Her eyes opened again several hours later. She ought to call the hospital. She managed to sit up, this time, and get to the phone on her desk, but trying to dial was a different story.

She realised she'd passed out when she woke up on the floor. She was still too hot. She rolled onto her belly, and crawled under the bed. It was a little cooler down here.

She peeled back the dressing on her hand, and gazed blearily at the semicircular wound. It was pale and bloodless, quite without signs of infection. She was probably reacting to the antibiotics.

She'd feel better for a little more sleep. And something to eat. Once she could walk, she'd open the windows, get herself feeling a little fresher.

***

"I feel a little silly, really. There's nothing wrong with me - I just got a bit of a scare."

"Better safe than sorry, Mrs Chase," Doctor Farran put the folder down on the desk, "But no, there's nothing wrong with you beyond a slightly elevated heart rate."

"I'd not been out for a while, you see, and I'd forgotten about crowds.
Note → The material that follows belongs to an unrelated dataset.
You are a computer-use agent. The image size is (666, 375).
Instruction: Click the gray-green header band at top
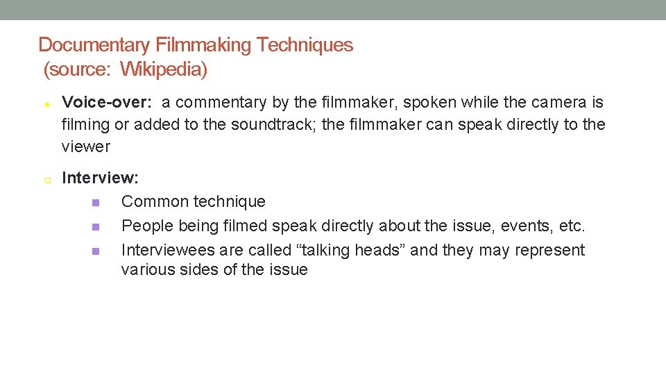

I've always had issues with paranoia, as though there's some aggressive element in the crowd, and I'm afraid I got into a panic."

"A lot of people got a bit of a scare around the hospice yesterday," Farran leant forward in a reassuring, almost conspiratorial manner, "Megan will tell you all about it, I've no doubt."

"Is she around?" Chase glanced around the room as though her daughter might be standing behind her, "She usually works on Tuesdays. I thought I'd tell her I was fine before I headed home."

"Oh, no. She's off, today; there was a bit of an issue with an aggressive patient yesterday, and we felt she needed the time away. She's fine, absolutely fine, just a bit shocked."

"I suppose that goes for the both of us, then," Chase laughed nervously, "I don't suppose there's a payphone nearby, is there? Only, I'm not sure that I'm comfortable walking back -"

"I'd leave that in the capable hands of Miss Turner, if I were you," Farran rose and opened the door to his office, "we call her the cab-whisperer."

It wasn't necessary, as it turned out. Constable Morgan had returned, no longer in uniform, and was waiting for Chase in the reception. He asked if she was alright three times before she had a chance to say anything, and then offered her a lift home. She thought that it was adventurous that she'd said yes.

***

Megan hadn't reached the sink. She'd collapsed on the floor almost as soon as she'd managed to stand, and now that she could stand again, couldn't remember why she wanted to.

She couldn't remember much at all. She was giving up trying to, and instead was drifting in and out of a state of consciousness. She had managed to face the almost searing heat of the boiler-room and turn down the thermostat. Even though it had taken several attempts, she couldn't remember any of them right now.

She'd found a cold corner in her mother's room, and as she stood there enjoying a draft from a faulty vent in the wall, she briefly realised that she was slipping away.

And then that slipped away, too.

***

Officer Morgan opened the car door for Mrs. Chase, and she walked to the house feeling as though the world was better than she'd pictured it. It was a strange realisation, especially after the people, barely people, outside the hospice - and after her night alone in the graveyard.

But it wasn't all bad. Morgan held her shopping bags as she unlocked the door, and then followed her in. She was relieved to see the coat hanging on the back of the kitchen chair.

"Megan?"

Her voice echoed through the halls, and in a corner of an upstairs bedroom, something that had once been Megan heard.